I finished the few hundred pages in 4 days. If you start you can not stop reading this book.
Chip Heath: Made to Stick
Made to Stick is a book about transforming ideas into simple stories that inspire people to act. The authors analyzed the most famous urban legends, the best advertisements, and a fair amount of research to come up with the SUCCES framework of good stories.
- Simple: The best stories can be summarized in one sentence. Start with the moment when you caught sight of the bear.
- Unexpected: Humans adapt to familiar conditions quickly. They get bored by similar stories.
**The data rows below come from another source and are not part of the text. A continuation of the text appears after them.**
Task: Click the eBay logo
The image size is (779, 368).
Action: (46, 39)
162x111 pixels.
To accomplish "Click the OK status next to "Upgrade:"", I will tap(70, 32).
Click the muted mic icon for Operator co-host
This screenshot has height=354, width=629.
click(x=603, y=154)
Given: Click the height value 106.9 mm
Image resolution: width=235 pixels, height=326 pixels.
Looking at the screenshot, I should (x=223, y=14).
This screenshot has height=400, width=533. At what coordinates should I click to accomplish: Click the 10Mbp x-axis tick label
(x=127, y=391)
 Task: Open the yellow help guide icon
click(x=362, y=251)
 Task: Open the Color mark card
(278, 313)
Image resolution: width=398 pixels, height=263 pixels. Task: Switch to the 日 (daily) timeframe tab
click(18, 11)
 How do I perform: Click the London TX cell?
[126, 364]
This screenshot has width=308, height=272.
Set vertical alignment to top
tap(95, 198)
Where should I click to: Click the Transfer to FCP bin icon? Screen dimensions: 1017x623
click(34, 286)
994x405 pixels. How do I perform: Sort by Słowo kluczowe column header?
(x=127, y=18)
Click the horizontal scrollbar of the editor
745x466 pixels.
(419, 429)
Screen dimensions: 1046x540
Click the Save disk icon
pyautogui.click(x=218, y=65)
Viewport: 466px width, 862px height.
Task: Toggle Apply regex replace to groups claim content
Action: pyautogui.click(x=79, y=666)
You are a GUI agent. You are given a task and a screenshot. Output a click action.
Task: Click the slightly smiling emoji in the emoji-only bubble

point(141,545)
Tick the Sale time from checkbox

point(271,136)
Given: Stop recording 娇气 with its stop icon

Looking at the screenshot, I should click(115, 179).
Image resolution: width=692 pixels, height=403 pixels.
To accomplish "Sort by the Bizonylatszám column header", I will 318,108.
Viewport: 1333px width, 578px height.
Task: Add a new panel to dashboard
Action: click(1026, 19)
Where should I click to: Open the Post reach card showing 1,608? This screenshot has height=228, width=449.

Breaking a pattern, and adding something unexpected to your story helps to grab attention.
- Concrete: When Kennedy declared that the USA would put a man on the moon until the end of the decade he gave a concrete vision that could drive the whole nation.
- Credible: The storyteller's knowledge of details is often a good sign of credibility. A history nerd reciting dates of battles probably knows his stuff.
- Emotional: Visualising yourself doing something makes you more likely to engage in action. Stories are mental visualizations: A good story is a visualization of the past with all of its advantages.
- Story: Spotting stories is easier than creating stories: The world will always produce better stories than us, so spotting stories are superior to creating stories
Eric Abrahamson: A Perfect Mess
Organize your notes, declutter your home, and make order in your garage. They are accepted as productive activities, but are they always? It turns out that sometimes it is worth being a little messy.
Maybe I follow too many productivity and personal knowledge management folks on Twitter, but I see more and more cases where people put the smallest nuances of their life into Notion, call it a Life Operation System, and believe it's better than living without a plan.
Overthinking in Notion rather looks like a waste of time and the road to a less fun life.
So I picked up a book which is about the opposite road.
About the benefits of being messy.
Procrastinating can be productive. It keeps you away from working on the wrong goals. Also leveraging new solutions later can be more beneficial than paving the way for innovations.
Being focused is overrated. You can’t know that something you labeled unproductive may contribute to your life. Random discovery known as serendipity can be valuable to you only if you let seemingly unrelated things take a part in your life.
In a messy system like the world economy, there are no institutions that can make ordered forecasts.
Too much order can hurt you. While a messy home rarely impacts your health drastically, chemicals used for cleaning or too clean surfaces can make you sick.
Improvisation and unexpected moves are an integral part of novels, paintings, and music as well.